That's how the Pennsylvania Board of Medical Examiners described Dr. Kermit Gosnell's baby-murdering clinic and opium den a year ago, after a raid by federal agents found blood on the floor.
Today the Philadelphia District Attorney described it as a "baby charnel house". Gosnell kept parts of fetuses in jars all over the office. He performed "abortions" on breathing babies by severing their spinal cords after delivery. According to one report, the place was run as much by Gosnell as by an unlicensed graduate of the medical school we fought to liberate in the Grenada invasion, who doubled as a drug pusher. Gosnell was sued for malpractice 46 times. Women were butchered by the unlicensed staff, and left to moan in pain all day, until Gosnell arrived late at night with his morphine.

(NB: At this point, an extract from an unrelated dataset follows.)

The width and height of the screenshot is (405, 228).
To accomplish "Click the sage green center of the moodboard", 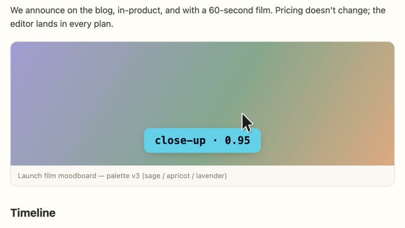I will [x=227, y=86].
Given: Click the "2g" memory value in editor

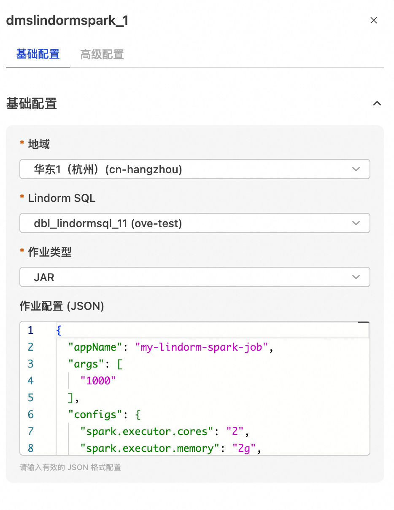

In the understatement of the year, Gosnell's defense attorney described the charges against his client as "very, very serious," and urged people not to rush to judgment. Of course, I agree. I'll presume his innocence right up until the jury pronounces him guilty of the monstrous crimes of which he's as guilty as Judas.
Yet Gosnell's clinic, before it was raided by federal agents in 2010, hadn't been inspected in sixteen years. Evidently cheesesteak joints are held to a higher standard in Philadelphia than doctors.
The worst part is, the city and state medical authorities knew the place was a filthy malpractice trap, even if they didn't know it was a murder factory. They did nothing to shut it down.
The temptation, when horror stories like this come to light, is to say "We need more government to prevent this sort of thing," or perhaps, "We have all this government and this is what we get? We need less government." That isn't the lesson I take from Gosnell's house of horrors, for which you can read the full grand jury report in all its monstrous detail here.
This is a story about bad government. The city and state knew, but didn't do a damned thing. Gosnell was enabled by the people paid to watch him. He was enabled by the attorneys who sued him and advised their clients to sign confidentiality agreements. He was enabled by the malpractice insurance companies who kept his practice afloat in return for premiums. Heads should roll all over Pennsylvania.
Or if there's justice, they should be snipped off and placed in formaldehyde jars.